As a leftie, I think socialized healthcare is a fundamental human right and I love the NHS to bits.

So when tell you that this is a blog post about a queuing algorithm based business model inspired by a question of socialized healthcare, you can understand how it might be difficult to convey my excitement about this idea without, frankly, being a bit inappropriate.

It also works well with randomized algorithms, a pet love of mine, so there’s that too.

Best cup of tea ever by alittlething, on Flickr

For some added Britishness…

A long time ago (well, two years, which in internet years is basically a generation), I wrote a rather hodgepodge political manifesto, detailing a bunch of random stuff I thought was a good idea. In it I included the following section on healthcare:

For other issues, there is a “banding” system: The resources are divided into multiple bands, and you can pay to move up a band. There is no difference in treatment between the bands, but the fact that you had to pay to be in the higher bands means that there’s fewer people in there so the service is less congested and the wait is shorter. The price points on the band are set dynamically based on capacity and demand.

I’ve realised since that this is a terrible implementation, but it’s a terrible implementation of what I still think is basically a sound idea. I was thinking about this in the context of all the recent news (or lack thereof) around the NHS and it occurred to me that I’ve never posted the updated version of this concept.

Thinking about it further, I realised what I was describing was basically a freemium business model. As such it might be of more general interest than just my pie in the sky political theorising.

The businesses to which this applies are anything where you have a notion of a “backlog” – things which need to be done for a customer that you haven’t gotten around to doing yet because you’re busy processing other customer jobs.
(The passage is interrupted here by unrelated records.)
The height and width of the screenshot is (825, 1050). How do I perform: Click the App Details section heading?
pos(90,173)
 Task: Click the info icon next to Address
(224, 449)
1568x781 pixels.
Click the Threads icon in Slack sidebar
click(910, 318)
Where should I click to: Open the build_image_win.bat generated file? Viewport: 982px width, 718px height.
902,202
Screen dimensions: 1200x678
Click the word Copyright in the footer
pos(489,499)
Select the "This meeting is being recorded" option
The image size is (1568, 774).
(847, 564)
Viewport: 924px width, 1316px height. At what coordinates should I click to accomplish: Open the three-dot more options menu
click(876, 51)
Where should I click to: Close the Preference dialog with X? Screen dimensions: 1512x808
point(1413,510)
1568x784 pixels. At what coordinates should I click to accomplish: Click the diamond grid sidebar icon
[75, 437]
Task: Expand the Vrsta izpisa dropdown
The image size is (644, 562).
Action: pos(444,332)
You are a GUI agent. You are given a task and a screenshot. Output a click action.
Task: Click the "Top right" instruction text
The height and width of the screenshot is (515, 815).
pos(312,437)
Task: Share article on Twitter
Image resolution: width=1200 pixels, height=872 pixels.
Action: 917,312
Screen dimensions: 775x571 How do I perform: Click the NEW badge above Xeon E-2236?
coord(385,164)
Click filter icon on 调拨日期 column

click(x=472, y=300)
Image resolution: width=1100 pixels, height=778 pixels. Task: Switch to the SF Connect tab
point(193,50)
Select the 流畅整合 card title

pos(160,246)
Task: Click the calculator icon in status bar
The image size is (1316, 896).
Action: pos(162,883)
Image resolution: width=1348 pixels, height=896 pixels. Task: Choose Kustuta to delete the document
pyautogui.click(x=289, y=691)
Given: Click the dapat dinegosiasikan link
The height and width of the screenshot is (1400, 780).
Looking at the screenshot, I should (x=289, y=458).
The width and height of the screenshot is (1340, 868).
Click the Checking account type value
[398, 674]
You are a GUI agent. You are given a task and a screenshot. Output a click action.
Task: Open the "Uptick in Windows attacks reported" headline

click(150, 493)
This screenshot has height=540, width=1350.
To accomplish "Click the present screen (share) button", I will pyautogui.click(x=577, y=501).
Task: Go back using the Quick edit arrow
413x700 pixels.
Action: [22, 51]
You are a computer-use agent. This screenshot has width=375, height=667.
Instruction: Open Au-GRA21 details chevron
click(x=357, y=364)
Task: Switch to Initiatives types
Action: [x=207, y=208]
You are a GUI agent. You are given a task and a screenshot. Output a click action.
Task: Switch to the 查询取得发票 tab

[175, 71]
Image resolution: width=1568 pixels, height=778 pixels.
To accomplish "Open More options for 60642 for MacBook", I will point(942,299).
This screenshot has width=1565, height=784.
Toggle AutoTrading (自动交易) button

Examples where this might be applicable are e.g.

  • RSS readers (fetching your feeds)
  • Video transcoding services
  • Anything where a request involves a data intensive operation
  • Anything where a finite number of human workers are required to service requests
  • Use of physical equipment
  • Use of facilities – rooms, etc.

An example that came to mind was The Old Reader‘s recent OPML import woes: The influx of Google reader evacuees was too great for their system to handle so there was an ever growing import queue. Something like this might have saved them a lot of woe and turned it into a profit opportunity.

So what’s the big idea? It’s simple.

You serve everyone. People can pay you as much or as little as they want. However, people who pay you more get served sooner.

First, you decide what proportion of your resources (things/people you’re renting, worker processes, etc) you want to dedicate to paying customers. You won’t physically earmark resources for them – rather each resource will spend some of its time with paying and some of them non-paying. If you’re dedicating x% of your resources to paying customers each resource will spend at least x% of their time with paying customers (unless the demand from paying customers is too low, in which case it might be lower. Then you have a problem with your business…). This might be achieved through explicit round robinning (boo) or randomization (woo).

Now. Every job submission goes into two queues. One of these queues is a FIFO queue – requests are processed in the order they are received. The other is queue dedicated to paying customers. This queue is not FIFO. Instead it’s HPFO. What does that mean? It means highest paying first out (i.e. it’s a priority queue keyed off how much you pay. Please don’t actually use that acronym). The more you pay, the sooner you’re popped off the queue. (UPDATE: There’s a better way to do this bit)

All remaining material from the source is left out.